Sunday, August 03, 2008

On Being Thin

Now 22 pounds down in two months on my sensationally effective diet, I find the reactions of my paunchy coevals provide hours of harmless fun. The first glance is ambiguous: is he suffering from some terminal disease? I tell them I have been on a diet and they look relieved at not having to make small talk about my impending extinction - 'Cremation, burial, ashes scattered in the Solent? Can I have your Luccheses?', that sort of thing - then curious. I explain my regime which they, however paunchy, then subject to 'expert' analysis. Later, behind my back, they approach other friends or family. 'Is he all right?' 'You ought to get him off this anorexic kick.' and so on. The sub-text of all this is the feeling that it's not quite right to be this thin at my age, that men getting fatter with the years is the natural orders of things. This is, of course, nonsense. If I am supposedly anorexic now, was I anorexic in my mid-twenties when I weighed about 7 pounds less than this or in my mid-thirties when I weighed approximately what I do now? No. Face it, guys, getting fat is an avoidable error. 

11 comments:

  1. I got the impression when I was in the US recently, that others estimate your age from the perpendicular projection of your paunch. Accordingly, I was asked on a United Airlines flight, "Are you on a gap year?"
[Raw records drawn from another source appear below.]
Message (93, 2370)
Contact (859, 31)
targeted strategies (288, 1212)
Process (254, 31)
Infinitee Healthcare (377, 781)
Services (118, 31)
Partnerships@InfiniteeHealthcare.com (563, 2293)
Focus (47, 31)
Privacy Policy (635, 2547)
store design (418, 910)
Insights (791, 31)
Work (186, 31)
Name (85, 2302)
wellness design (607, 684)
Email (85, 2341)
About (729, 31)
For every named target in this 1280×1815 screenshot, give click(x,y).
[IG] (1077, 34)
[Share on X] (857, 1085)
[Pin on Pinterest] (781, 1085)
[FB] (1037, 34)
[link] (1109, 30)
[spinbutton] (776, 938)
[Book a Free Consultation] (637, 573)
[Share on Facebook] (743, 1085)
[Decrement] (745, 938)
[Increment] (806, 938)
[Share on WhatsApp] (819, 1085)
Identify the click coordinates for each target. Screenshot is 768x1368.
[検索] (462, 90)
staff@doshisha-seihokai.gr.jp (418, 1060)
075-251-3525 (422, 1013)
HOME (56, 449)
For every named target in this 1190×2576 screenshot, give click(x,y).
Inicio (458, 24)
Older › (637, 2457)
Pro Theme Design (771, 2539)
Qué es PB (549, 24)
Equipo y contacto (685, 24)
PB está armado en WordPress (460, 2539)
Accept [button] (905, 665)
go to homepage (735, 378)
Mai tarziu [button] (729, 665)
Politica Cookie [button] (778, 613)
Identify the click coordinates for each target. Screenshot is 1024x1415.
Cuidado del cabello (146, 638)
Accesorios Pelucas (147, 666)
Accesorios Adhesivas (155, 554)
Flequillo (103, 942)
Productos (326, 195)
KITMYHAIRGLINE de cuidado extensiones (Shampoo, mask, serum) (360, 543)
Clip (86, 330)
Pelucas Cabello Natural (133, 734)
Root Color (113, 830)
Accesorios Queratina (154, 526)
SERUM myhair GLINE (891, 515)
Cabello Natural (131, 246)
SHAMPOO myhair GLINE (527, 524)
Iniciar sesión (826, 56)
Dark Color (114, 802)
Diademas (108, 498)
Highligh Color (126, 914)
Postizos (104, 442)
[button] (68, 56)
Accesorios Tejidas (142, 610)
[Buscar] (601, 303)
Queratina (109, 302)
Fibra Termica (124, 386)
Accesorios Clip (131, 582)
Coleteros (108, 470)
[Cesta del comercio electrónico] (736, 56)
    Go to the US again, Bryan, and they'll think you're really young.

    ReplyDelete
  2. Would it be a mistake to interpret this post as a last, desperate, defiant appeal for succour against the weight of a superior body of opinions...?

    ReplyDelete
  3. help an old horse-doctor: more details about the diet, please (e.g., are nectarines allowed in place of psychotropic peaches?).

    ReplyDelete
  4. You are going to end up like Nigel Lawson you know... he is an awful warning of the effects of excessive dieting in older men...

    ReplyDelete
  5. In fact, Mutley, he is an awful warning of the effects of diet on former chancellors, quite different.

    ReplyDelete
  6. This comment has been removed by the author.

    ReplyDelete
  7. Well done, that's one heck of a result. Having followed what sounds like a very similar diet to you (judging from your previous posts) a couple of years ago, I now weigh a little more than I did at the "lightest" point. One can get too thin and a little obsessive about it all. I had begun to dream of chips - no substitute, alas, for eating them from time to time. Even so, it's not so much a diet as a different view of life and I wouldn't go back to my old ways now other than for the occasional visit. A fine chip is a potent as a madeleine.

    ReplyDelete
  8. "[M]ore details about the diet, please": this Low-Carb Linkage might be of interest.

    ReplyDelete
  9. But do you FEEL better? That's the real question.

    I'm doing my seasonal yo-yoing. My weight goes down in summer (cause it's too damn hot to feel like cooking or eating), and up in winter. But after age 40, the dramatic downs in summer slowed way (weigh?) down, so they have to be pushed with hiking, biking, swimming, etc.

    I'll never again be the gorgeous chick I was pre-kids, but I'm sure a lot happier now as an aging matron.

    So, I put it to you again, Appleyard? Are you happier now? Is there a correlation between your weight and your state...of mind?

    ReplyDelete
  10. I'm a Tony Lama man meself, got my eye on a nice pair of Ostrich skin boots in Shepler's. But Luccheses are nice too I shall admit.